■ THE PROBLEM
A word-for-word transcription of all the data is required.

(RECORDS TO USE)

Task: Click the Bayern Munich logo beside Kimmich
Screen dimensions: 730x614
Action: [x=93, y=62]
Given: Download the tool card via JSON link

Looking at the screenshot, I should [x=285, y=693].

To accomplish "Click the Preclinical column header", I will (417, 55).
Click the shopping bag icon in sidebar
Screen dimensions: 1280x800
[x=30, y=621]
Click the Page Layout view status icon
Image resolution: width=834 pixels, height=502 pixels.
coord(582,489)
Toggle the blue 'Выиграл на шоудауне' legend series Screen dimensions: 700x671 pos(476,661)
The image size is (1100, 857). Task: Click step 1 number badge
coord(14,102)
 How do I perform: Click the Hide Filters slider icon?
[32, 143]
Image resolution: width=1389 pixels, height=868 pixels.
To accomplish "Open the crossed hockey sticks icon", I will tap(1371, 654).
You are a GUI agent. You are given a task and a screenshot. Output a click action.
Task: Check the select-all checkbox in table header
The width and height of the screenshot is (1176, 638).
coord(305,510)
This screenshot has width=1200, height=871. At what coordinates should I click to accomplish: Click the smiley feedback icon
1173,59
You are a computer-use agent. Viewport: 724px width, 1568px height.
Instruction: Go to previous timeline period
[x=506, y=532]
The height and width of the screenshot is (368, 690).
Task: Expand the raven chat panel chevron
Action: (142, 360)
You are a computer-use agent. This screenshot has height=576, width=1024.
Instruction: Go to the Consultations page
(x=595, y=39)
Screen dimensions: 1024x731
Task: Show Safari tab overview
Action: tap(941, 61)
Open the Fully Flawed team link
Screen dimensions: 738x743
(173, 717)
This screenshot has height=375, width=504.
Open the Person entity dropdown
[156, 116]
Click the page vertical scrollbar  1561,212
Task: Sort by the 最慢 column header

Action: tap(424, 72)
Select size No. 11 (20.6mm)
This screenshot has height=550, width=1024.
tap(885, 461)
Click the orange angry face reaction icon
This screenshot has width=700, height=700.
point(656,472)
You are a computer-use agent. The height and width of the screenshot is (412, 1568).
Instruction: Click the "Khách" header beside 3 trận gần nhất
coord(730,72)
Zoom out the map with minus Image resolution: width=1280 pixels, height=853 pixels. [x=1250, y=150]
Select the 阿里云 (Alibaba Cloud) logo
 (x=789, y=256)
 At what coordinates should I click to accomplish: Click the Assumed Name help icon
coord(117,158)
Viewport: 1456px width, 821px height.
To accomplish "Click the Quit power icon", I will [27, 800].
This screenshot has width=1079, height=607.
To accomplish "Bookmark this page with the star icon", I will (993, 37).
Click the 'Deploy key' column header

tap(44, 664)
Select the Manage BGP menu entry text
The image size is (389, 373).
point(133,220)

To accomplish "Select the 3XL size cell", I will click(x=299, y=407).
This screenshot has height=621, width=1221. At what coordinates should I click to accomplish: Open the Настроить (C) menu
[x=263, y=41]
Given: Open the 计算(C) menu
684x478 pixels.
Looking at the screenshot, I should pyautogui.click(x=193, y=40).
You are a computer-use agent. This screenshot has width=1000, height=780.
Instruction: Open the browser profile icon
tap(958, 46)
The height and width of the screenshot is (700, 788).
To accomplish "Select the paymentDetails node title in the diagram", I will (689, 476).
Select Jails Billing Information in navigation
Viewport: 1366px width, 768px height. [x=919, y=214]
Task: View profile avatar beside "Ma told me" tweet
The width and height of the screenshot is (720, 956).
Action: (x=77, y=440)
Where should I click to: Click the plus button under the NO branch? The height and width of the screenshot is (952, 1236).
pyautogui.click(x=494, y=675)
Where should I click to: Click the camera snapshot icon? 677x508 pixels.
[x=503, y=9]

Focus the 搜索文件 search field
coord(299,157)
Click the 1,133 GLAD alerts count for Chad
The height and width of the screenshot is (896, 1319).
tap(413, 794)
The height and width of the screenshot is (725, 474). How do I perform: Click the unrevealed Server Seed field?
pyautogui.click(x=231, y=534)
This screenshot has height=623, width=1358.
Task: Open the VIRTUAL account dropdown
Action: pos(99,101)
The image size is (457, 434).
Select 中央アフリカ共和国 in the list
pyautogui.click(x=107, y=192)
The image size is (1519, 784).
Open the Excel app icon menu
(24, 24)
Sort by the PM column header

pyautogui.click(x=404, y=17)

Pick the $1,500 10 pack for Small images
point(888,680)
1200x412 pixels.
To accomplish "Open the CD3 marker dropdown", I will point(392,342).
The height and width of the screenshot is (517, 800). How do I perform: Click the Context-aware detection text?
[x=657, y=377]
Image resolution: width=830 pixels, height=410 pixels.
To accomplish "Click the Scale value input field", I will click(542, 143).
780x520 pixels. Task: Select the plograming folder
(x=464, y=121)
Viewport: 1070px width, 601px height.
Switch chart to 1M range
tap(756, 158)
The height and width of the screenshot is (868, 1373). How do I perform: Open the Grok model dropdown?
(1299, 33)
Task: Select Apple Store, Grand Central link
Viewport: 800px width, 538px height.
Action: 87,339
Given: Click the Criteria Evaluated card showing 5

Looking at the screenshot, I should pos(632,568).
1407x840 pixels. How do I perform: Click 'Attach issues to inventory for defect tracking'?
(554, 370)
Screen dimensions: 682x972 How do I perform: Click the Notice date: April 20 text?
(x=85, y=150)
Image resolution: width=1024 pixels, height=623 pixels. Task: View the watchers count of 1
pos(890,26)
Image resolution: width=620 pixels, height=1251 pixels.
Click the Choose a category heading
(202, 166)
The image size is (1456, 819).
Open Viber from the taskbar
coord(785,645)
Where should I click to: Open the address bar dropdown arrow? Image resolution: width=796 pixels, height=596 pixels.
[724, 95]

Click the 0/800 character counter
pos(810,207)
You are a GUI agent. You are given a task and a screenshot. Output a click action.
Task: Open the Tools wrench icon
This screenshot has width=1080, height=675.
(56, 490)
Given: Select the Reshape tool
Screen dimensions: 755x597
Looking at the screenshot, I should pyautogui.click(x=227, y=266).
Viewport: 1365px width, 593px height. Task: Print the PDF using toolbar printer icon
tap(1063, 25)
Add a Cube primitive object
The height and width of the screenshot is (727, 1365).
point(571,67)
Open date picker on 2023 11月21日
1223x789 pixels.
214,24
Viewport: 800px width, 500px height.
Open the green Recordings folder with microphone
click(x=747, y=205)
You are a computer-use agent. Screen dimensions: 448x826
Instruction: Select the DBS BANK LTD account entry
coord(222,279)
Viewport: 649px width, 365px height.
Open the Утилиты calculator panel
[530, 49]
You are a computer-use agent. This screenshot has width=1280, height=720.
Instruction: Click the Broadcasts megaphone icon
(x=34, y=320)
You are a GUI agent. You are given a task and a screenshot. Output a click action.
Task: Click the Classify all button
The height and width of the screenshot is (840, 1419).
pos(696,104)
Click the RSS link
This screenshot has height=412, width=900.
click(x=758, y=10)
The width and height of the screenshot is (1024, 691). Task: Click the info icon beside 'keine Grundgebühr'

(End RECORDS TO USE)

■ OUTPUT FOR THIS TASK
Task: Click the Bayern Munich logo beside Kimmich
Screen dimensions: 730x614
Action: [x=93, y=62]
Given: Download the tool card via JSON link

Looking at the screenshot, I should [x=285, y=693].

To accomplish "Click the Preclinical column header", I will (417, 55).
Click the shopping bag icon in sidebar
Screen dimensions: 1280x800
[x=30, y=621]
Click the Page Layout view status icon
Image resolution: width=834 pixels, height=502 pixels.
coord(582,489)
Toggle the blue 'Выиграл на шоудауне' legend series Screen dimensions: 700x671 pos(476,661)
The image size is (1100, 857). Task: Click step 1 number badge
coord(14,102)
 How do I perform: Click the Hide Filters slider icon?
[32, 143]
Image resolution: width=1389 pixels, height=868 pixels.
To accomplish "Open the crossed hockey sticks icon", I will tap(1371, 654).
You are a GUI agent. You are given a task and a screenshot. Output a click action.
Task: Check the select-all checkbox in table header
The width and height of the screenshot is (1176, 638).
coord(305,510)
This screenshot has width=1200, height=871. At what coordinates should I click to accomplish: Click the smiley feedback icon
1173,59
You are a computer-use agent. Viewport: 724px width, 1568px height.
Instruction: Go to previous timeline period
[x=506, y=532]
The height and width of the screenshot is (368, 690).
Task: Expand the raven chat panel chevron
Action: (142, 360)
You are a computer-use agent. This screenshot has height=576, width=1024.
Instruction: Go to the Consultations page
(x=595, y=39)
Screen dimensions: 1024x731
Task: Show Safari tab overview
Action: tap(941, 61)
Open the Fully Flawed team link
Screen dimensions: 738x743
(173, 717)
This screenshot has height=375, width=504.
Open the Person entity dropdown
[156, 116]
Click the page vertical scrollbar  1561,212
Task: Sort by the 最慢 column header

Action: tap(424, 72)
Select size No. 11 (20.6mm)
This screenshot has height=550, width=1024.
tap(885, 461)
Click the orange angry face reaction icon
This screenshot has width=700, height=700.
point(656,472)
You are a computer-use agent. The height and width of the screenshot is (412, 1568).
Instruction: Click the "Khách" header beside 3 trận gần nhất
coord(730,72)
Zoom out the map with minus Image resolution: width=1280 pixels, height=853 pixels. [x=1250, y=150]
Select the 阿里云 (Alibaba Cloud) logo
 (x=789, y=256)
 At what coordinates should I click to accomplish: Click the Assumed Name help icon
coord(117,158)
Viewport: 1456px width, 821px height.
To accomplish "Click the Quit power icon", I will [27, 800].
This screenshot has width=1079, height=607.
To accomplish "Bookmark this page with the star icon", I will (993, 37).
Click the 'Deploy key' column header

tap(44, 664)
Select the Manage BGP menu entry text
The image size is (389, 373).
point(133,220)

To accomplish "Select the 3XL size cell", I will click(x=299, y=407).
This screenshot has height=621, width=1221. At what coordinates should I click to accomplish: Open the Настроить (C) menu
[x=263, y=41]
Given: Open the 计算(C) menu
684x478 pixels.
Looking at the screenshot, I should pyautogui.click(x=193, y=40).
You are a computer-use agent. This screenshot has width=1000, height=780.
Instruction: Open the browser profile icon
tap(958, 46)
The height and width of the screenshot is (700, 788).
To accomplish "Select the paymentDetails node title in the diagram", I will (689, 476).
Select Jails Billing Information in navigation
Viewport: 1366px width, 768px height. [x=919, y=214]
Task: View profile avatar beside "Ma told me" tweet
The width and height of the screenshot is (720, 956).
Action: (x=77, y=440)
Where should I click to: Click the plus button under the NO branch? The height and width of the screenshot is (952, 1236).
pyautogui.click(x=494, y=675)
Where should I click to: Click the camera snapshot icon? 677x508 pixels.
[x=503, y=9]

Focus the 搜索文件 search field
coord(299,157)
Click the 1,133 GLAD alerts count for Chad
The height and width of the screenshot is (896, 1319).
tap(413, 794)
The height and width of the screenshot is (725, 474). How do I perform: Click the unrevealed Server Seed field?
pyautogui.click(x=231, y=534)
This screenshot has height=623, width=1358.
Task: Open the VIRTUAL account dropdown
Action: pos(99,101)
The image size is (457, 434).
Select 中央アフリカ共和国 in the list
pyautogui.click(x=107, y=192)
The image size is (1519, 784).
Open the Excel app icon menu
(24, 24)
Sort by the PM column header

pyautogui.click(x=404, y=17)

Pick the $1,500 10 pack for Small images
point(888,680)
1200x412 pixels.
To accomplish "Open the CD3 marker dropdown", I will point(392,342).
The height and width of the screenshot is (517, 800). How do I perform: Click the Context-aware detection text?
[x=657, y=377]
Image resolution: width=830 pixels, height=410 pixels.
To accomplish "Click the Scale value input field", I will click(542, 143).
780x520 pixels. Task: Select the plograming folder
(x=464, y=121)
Viewport: 1070px width, 601px height.
Switch chart to 1M range
tap(756, 158)
The height and width of the screenshot is (868, 1373). How do I perform: Open the Grok model dropdown?
(1299, 33)
Task: Select Apple Store, Grand Central link
Viewport: 800px width, 538px height.
Action: 87,339
Given: Click the Criteria Evaluated card showing 5

Looking at the screenshot, I should pos(632,568).
1407x840 pixels. How do I perform: Click 'Attach issues to inventory for defect tracking'?
(554, 370)
Screen dimensions: 682x972 How do I perform: Click the Notice date: April 20 text?
(x=85, y=150)
Image resolution: width=1024 pixels, height=623 pixels. Task: View the watchers count of 1
pos(890,26)
Image resolution: width=620 pixels, height=1251 pixels.
Click the Choose a category heading
(202, 166)
The image size is (1456, 819).
Open Viber from the taskbar
coord(785,645)
Where should I click to: Open the address bar dropdown arrow? Image resolution: width=796 pixels, height=596 pixels.
[724, 95]

Click the 0/800 character counter
pos(810,207)
You are a GUI agent. You are given a task and a screenshot. Output a click action.
Task: Open the Tools wrench icon
This screenshot has width=1080, height=675.
(56, 490)
Given: Select the Reshape tool
Screen dimensions: 755x597
Looking at the screenshot, I should pyautogui.click(x=227, y=266).
Viewport: 1365px width, 593px height. Task: Print the PDF using toolbar printer icon
tap(1063, 25)
Add a Cube primitive object
The height and width of the screenshot is (727, 1365).
point(571,67)
Open date picker on 2023 11月21日
1223x789 pixels.
214,24
Viewport: 800px width, 500px height.
Open the green Recordings folder with microphone
click(x=747, y=205)
You are a computer-use agent. Screen dimensions: 448x826
Instruction: Select the DBS BANK LTD account entry
coord(222,279)
Viewport: 649px width, 365px height.
Open the Утилиты calculator panel
[530, 49]
You are a computer-use agent. This screenshot has width=1280, height=720.
Instruction: Click the Broadcasts megaphone icon
(x=34, y=320)
You are a GUI agent. You are given a task and a screenshot. Output a click action.
Task: Click the Classify all button
The height and width of the screenshot is (840, 1419).
pos(696,104)
Click the RSS link
This screenshot has height=412, width=900.
click(x=758, y=10)
The width and height of the screenshot is (1024, 691). Task: Click the info icon beside 'keine Grundgebühr'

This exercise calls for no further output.